• _SUPPLIED PASSAGE_:
+++++

Dark blue icons of video game controllers on a light blue background
Image credit: Eurogamer

Ever since his movies exploded onto our screens in the early '90s John Woo has inadvertently had a massive influence on videogames. Without the balletic cinematic vision of slo-mo ultra violence in flicks like Hard Boiled, games such as Max Payne would have been very different indeed. But it's almost three years since the second Payne title was released, and with developer Remedy having moved on to work on the Twin Peaks-inspired Alan Wake (and Take-Two strangely silent on what became of Max Payne 3), the baton has been handed to other developers to pick up where they left off.

But rather than merely rehash the formula (ok, the Matrix games had a pretty good excuse but still didn't quite get it) Midway has gone straight to Mr Woo himself to work on what they're calling a videogame sequel to Hard Boiled. It's all a bit like when LucasArts realised it had to make a Tomb Raider-style Indiana Jones game, but the results so far suggest something far more interesting if you're into crazed gunplay, stylish set-pieces and spectacular cinematics.

+++++

• _RECORD EXCERPTS_:
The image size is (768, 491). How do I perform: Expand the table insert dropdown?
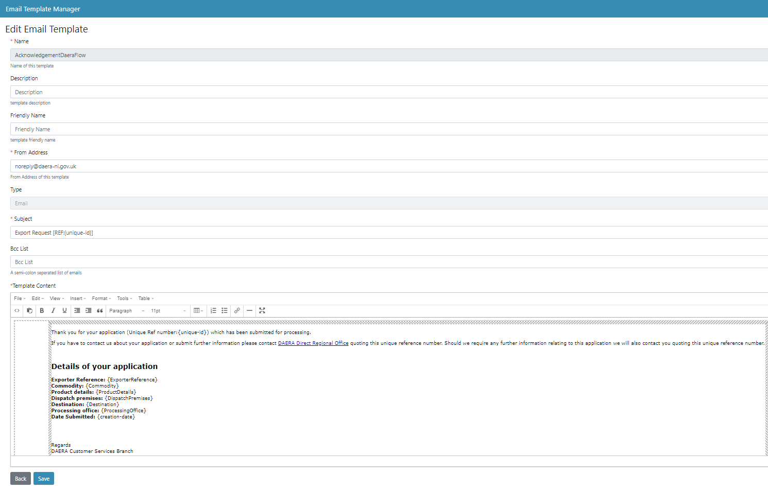198,310
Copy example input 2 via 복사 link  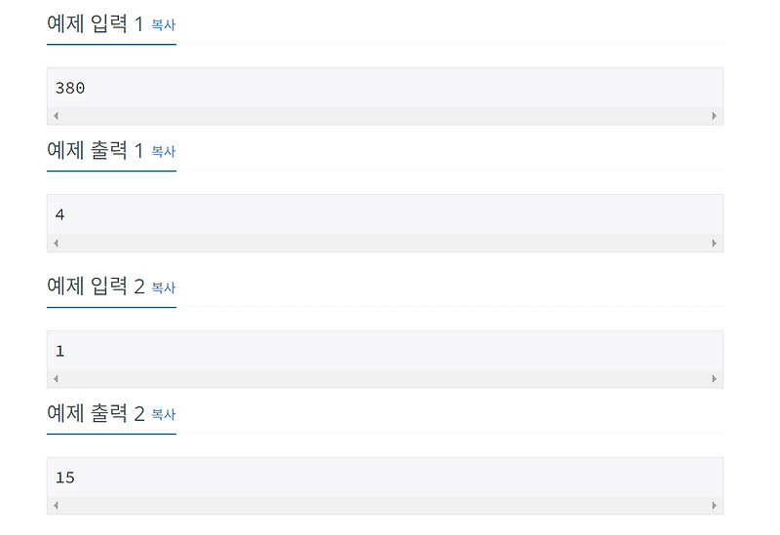pyautogui.click(x=163, y=287)
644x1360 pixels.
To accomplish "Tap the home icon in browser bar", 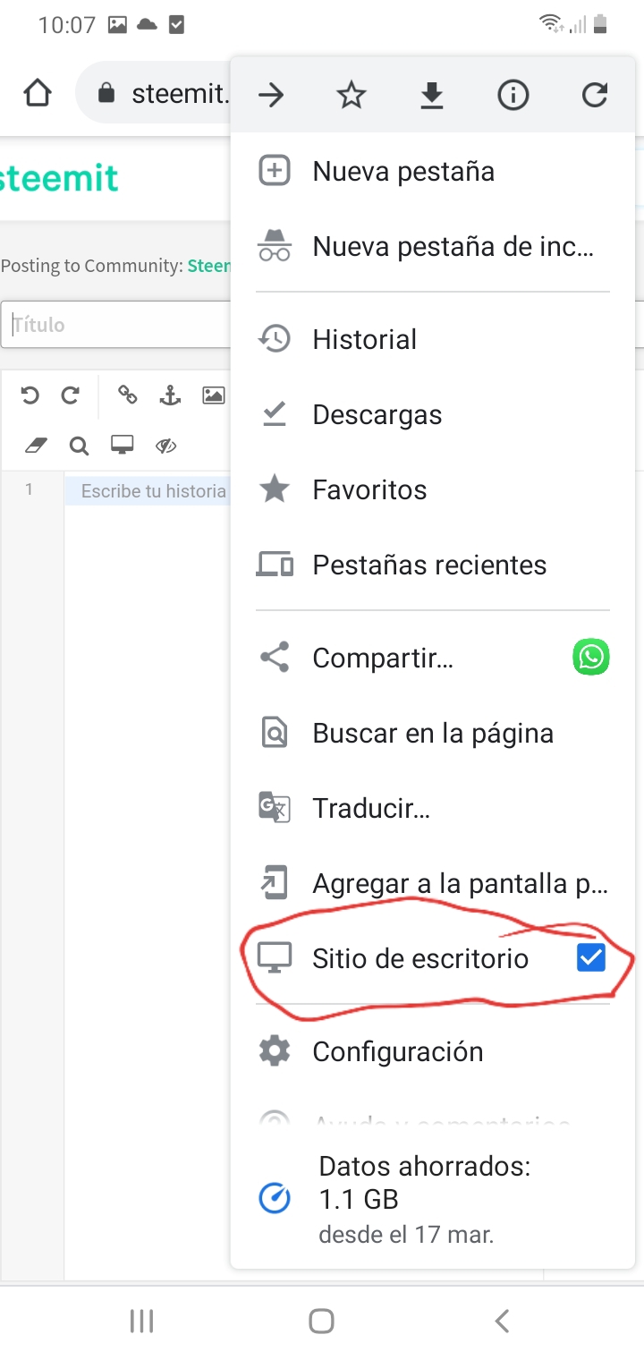I will click(37, 93).
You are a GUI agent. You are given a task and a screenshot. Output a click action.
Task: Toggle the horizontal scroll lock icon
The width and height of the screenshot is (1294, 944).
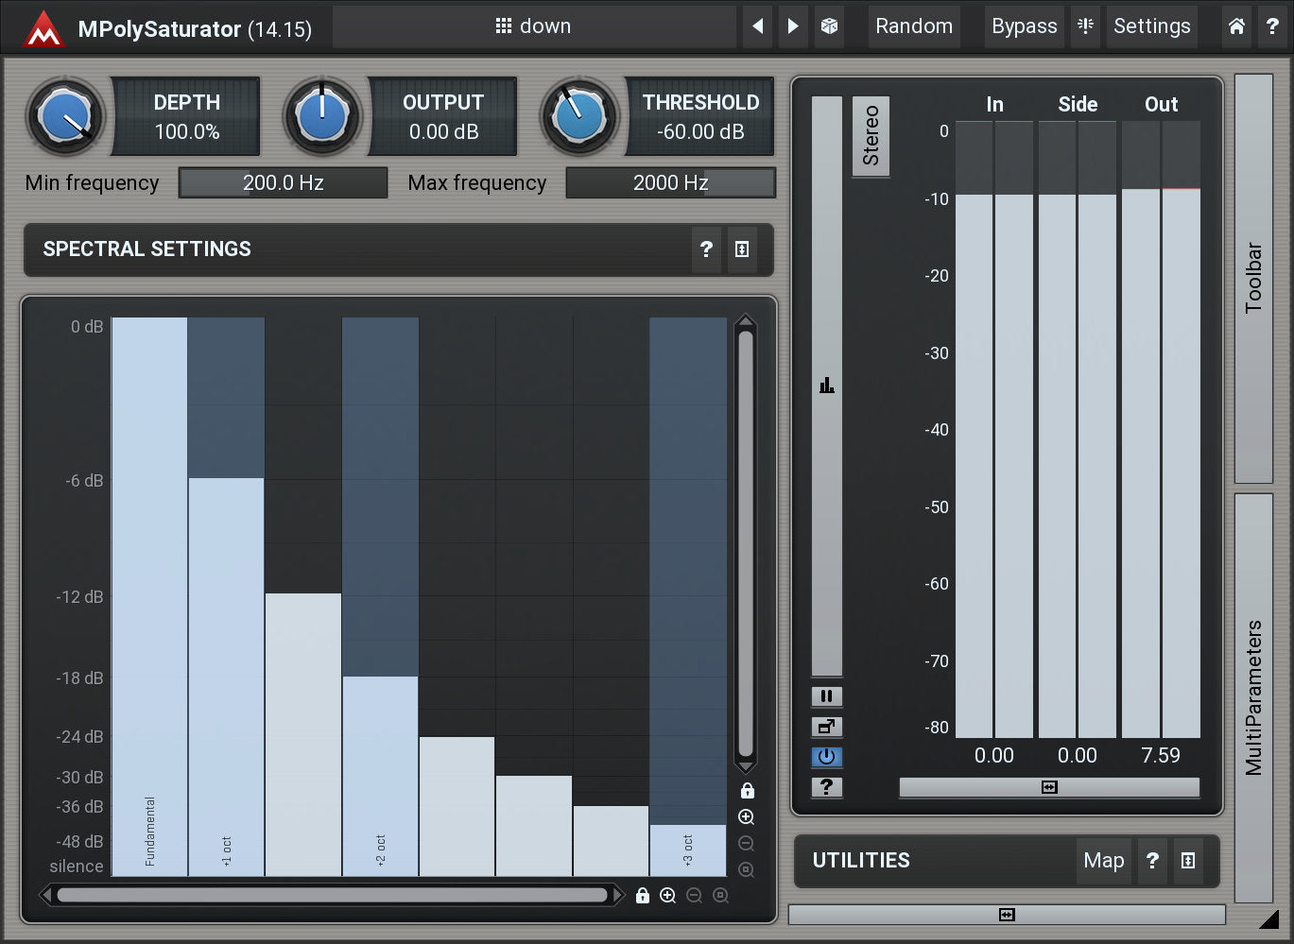pyautogui.click(x=643, y=896)
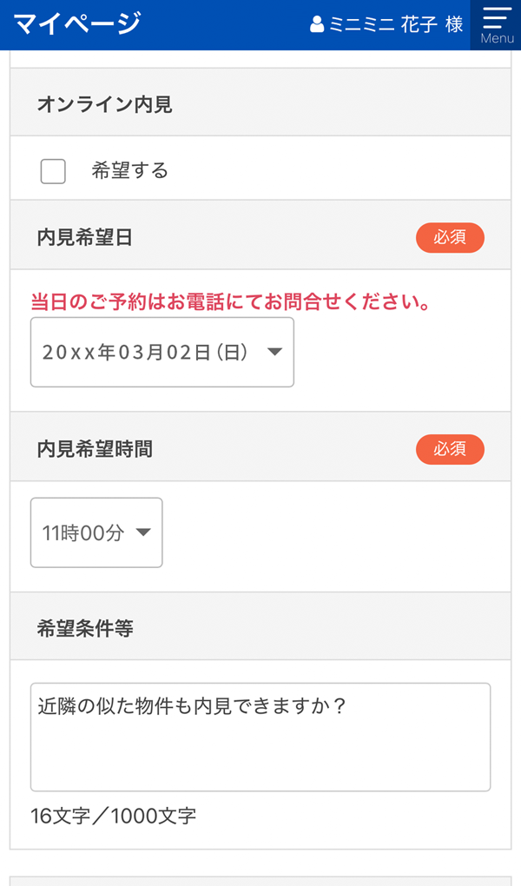Open the 11時00分 time dropdown
521x886 pixels.
coord(96,532)
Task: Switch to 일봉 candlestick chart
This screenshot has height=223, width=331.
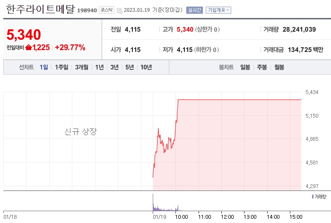Action: 245,67
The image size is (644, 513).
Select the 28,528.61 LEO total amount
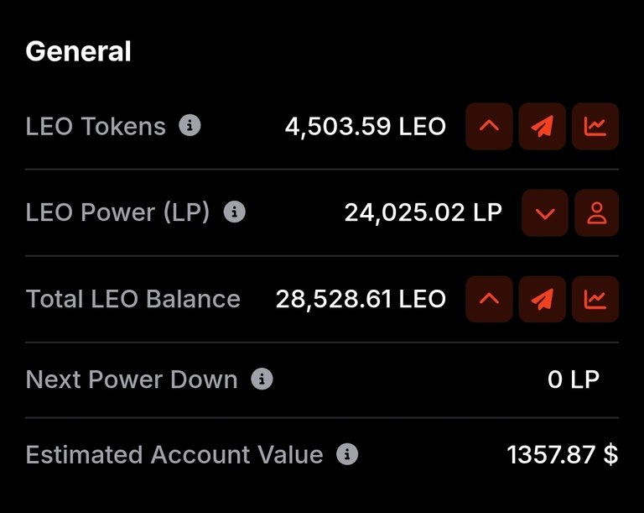point(361,299)
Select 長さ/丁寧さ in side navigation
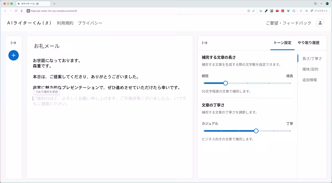 312,59
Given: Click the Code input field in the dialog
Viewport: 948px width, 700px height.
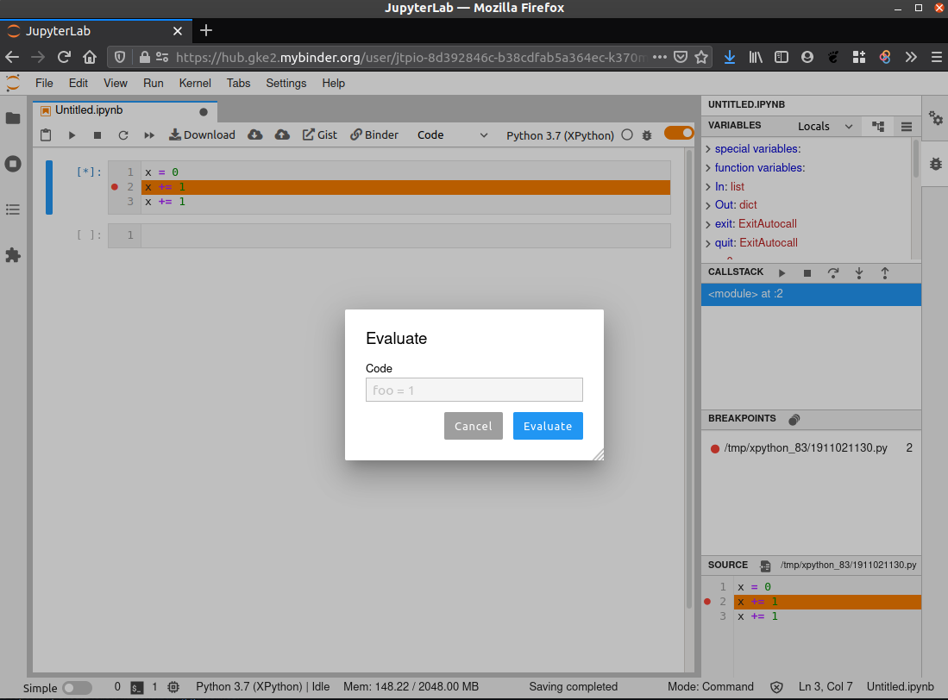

+++++

• _BRIEF 1_:
Using the John Woo passage, answer these:
(a) Which game would have been very different without John Woo's cinematic vision?
(b) What game has Remedy moved on to work on?
(c) What is Midway calling its project with John Woo?
• _BRIEF 2_: Render the records from the line that contains "Task: Switch to 일봉 candlestick chart" through the end of the records as a numbered list, with blank lines and pictures left out.

• _TASK SOLUTION 1_:
(a) Max Payne
(b) Alan Wake, which is inspired by Twin Peaks
(c) A videogame sequel to Hard Boiled

• _TASK SOLUTION 2_:
1. Task: Switch to 일봉 candlestick chart
2. This screenshot has height=223, width=331.
3. Action: 245,67
4. The image size is (644, 513).
5. Select the 28,528.61 LEO total amount
6. point(361,299)
7. Select 長さ/丁寧さ in side navigation
8.  312,59
9. Given: Click the Code input field in the dialog
10. Viewport: 948px width, 700px height.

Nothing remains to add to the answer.